Beirut
The allegations are a “new Hollywood plot” to justify U.S. intervention in Syria, Syria’s Foreign Ministry said, noting what it called a U.S. track record of using false claims as a pretext for military aggression.
The State Department said on Monday it believes that about 50 detainees are hanged each day at the Saydnaya military prison, a 45-minute drive north of Damascus.
Many of the bodies are then burned in the crematorium “to cover up the extent of mass murders taking place,” said Stuart Jones, the top U.S. diplomat for the Middle East. He accused the government of President Bashar Assad of sinking “to a new level of depravity.”
The Syrian government forcefully denied it.

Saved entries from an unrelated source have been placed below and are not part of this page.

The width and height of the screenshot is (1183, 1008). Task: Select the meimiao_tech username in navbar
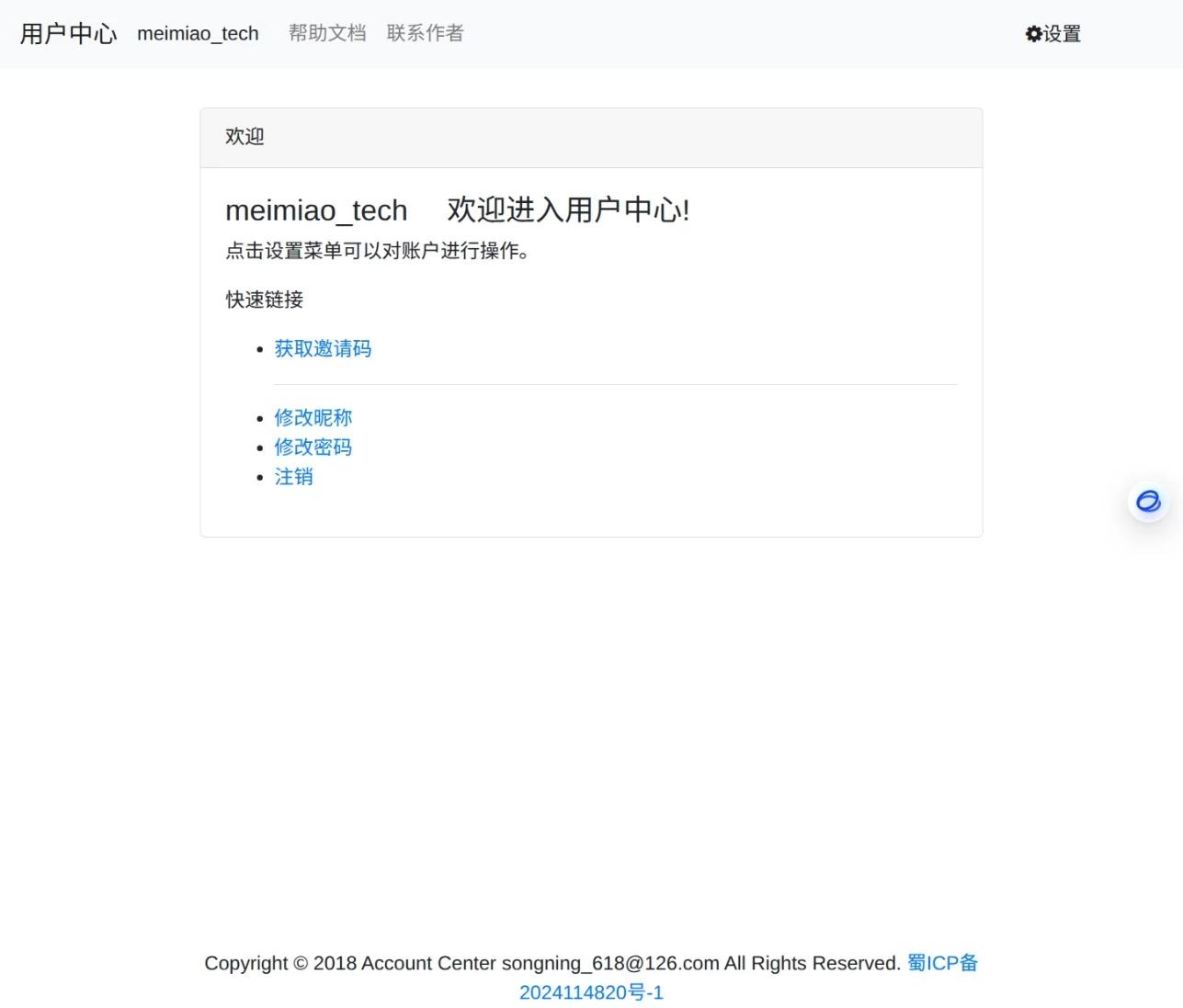pos(197,34)
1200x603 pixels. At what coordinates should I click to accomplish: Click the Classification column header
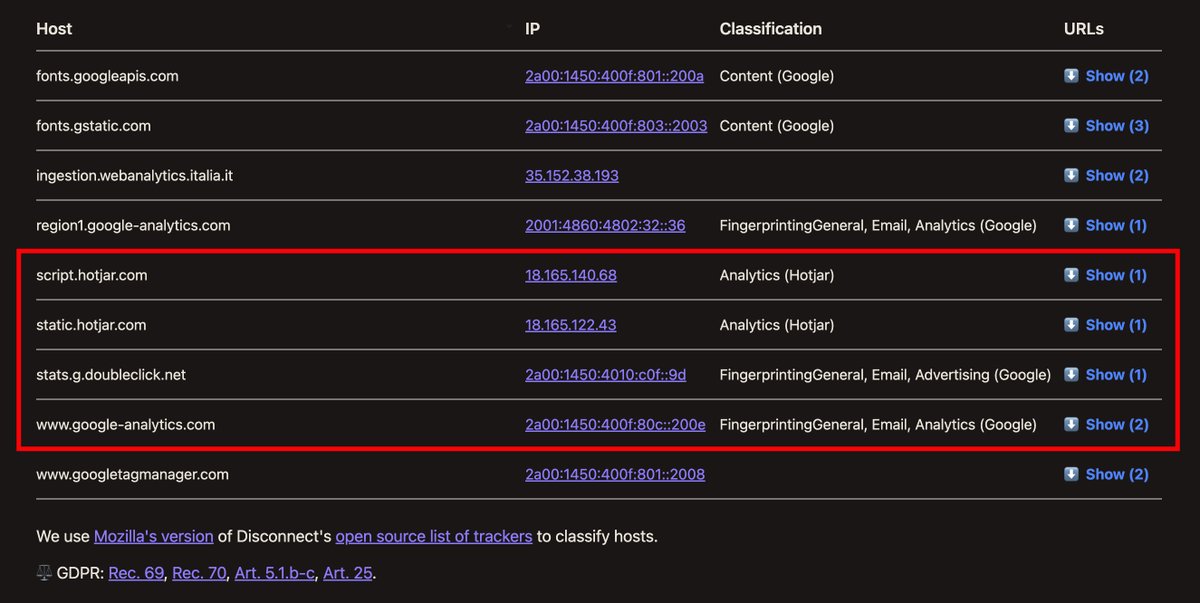770,28
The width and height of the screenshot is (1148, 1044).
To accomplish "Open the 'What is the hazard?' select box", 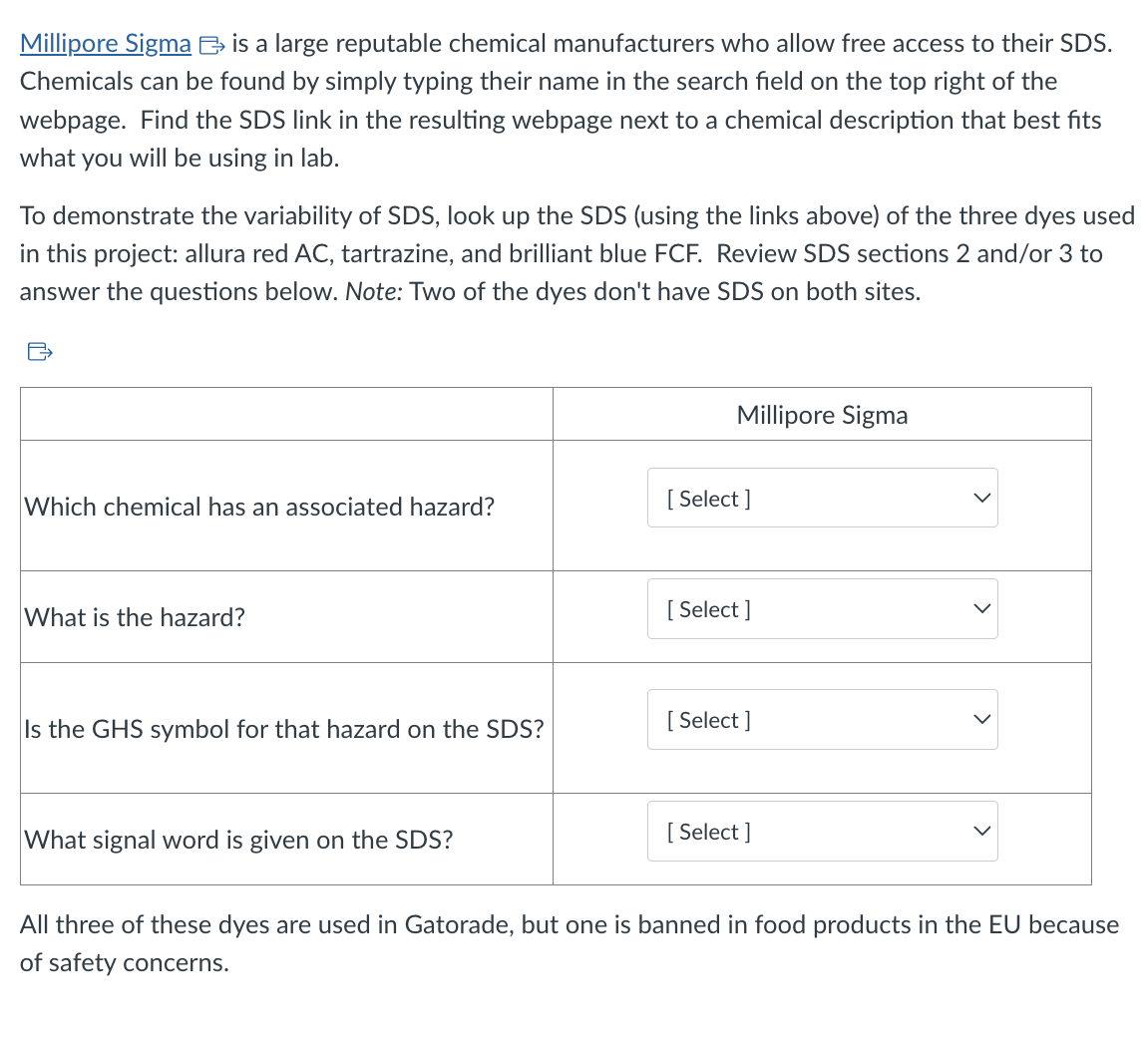I will (822, 609).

“The U.S. administration’s accusations against the Syrian government of a so-called crematorium in Saydnaya prison, in addition to the broken record about the use of barrel bombs and chemical weapons, are categorically false,” the Foreign Ministry said.
The new allegation comes at a time when the Trump administration is weighing its options in Syria, where an estimated 400,000 have been killed and half the population displaced by the 6-year-old civil war.

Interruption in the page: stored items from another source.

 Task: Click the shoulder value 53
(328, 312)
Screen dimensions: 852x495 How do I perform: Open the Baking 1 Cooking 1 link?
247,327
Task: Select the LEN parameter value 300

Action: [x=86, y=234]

The U.S. Treasury Department said it has frozen any assets that five Syrian people and five Syrian companies may have in U.S. jurisdictions and has barred Americans from conducting any financial transactions with them, citing Syria’s “relentless attacks on civilians.”
Western monitors and watchdog groups say they have accumulated evidence of mass killings in Syrian prisons, though there have not been any substantiated allegations so far of the use of a crematorium.

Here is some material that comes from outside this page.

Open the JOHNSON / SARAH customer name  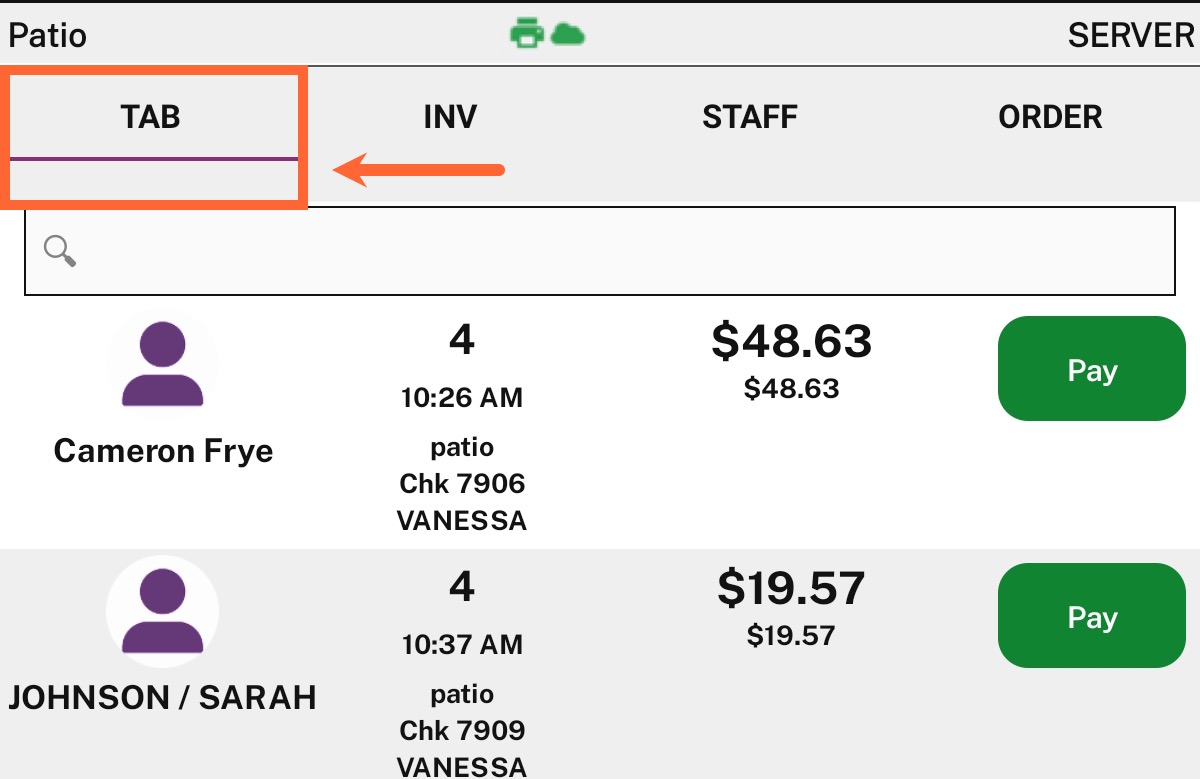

The State Department released commercial satellite photos showing what it described as a building in the prison complex that was modified to support the crematorium. The photos, taken over several years starting in 2013, do not prove the building is a crematorium, but show construction consistent with such a facility.
The revelations echoed a February report by Amnesty International that said Syria’s military police hanged as many as 13,000 people in four years before removing bodies by the truckload for burial in mass graves.
U.N. spokesman Stephane Dujarric said on Tuesday that the world body cannot independently verify the U.S. report, saying Damascus has “systematically rejected” repeated requests to visit prisons and detention centers where thousands of prisoners are believed to be subjected to cruel treatment.
Also on Tuesday, President Donald Trump met Turkish President Recep Tayyip Erdogan at the White House for talks on the conflict, refugee crisis and the fight against the Islamic State group.
Last month, the U.S. fired cruise missiles on a government air base after accusing Assad’s military of killing scores of civilians with a sarin-like nerve agent.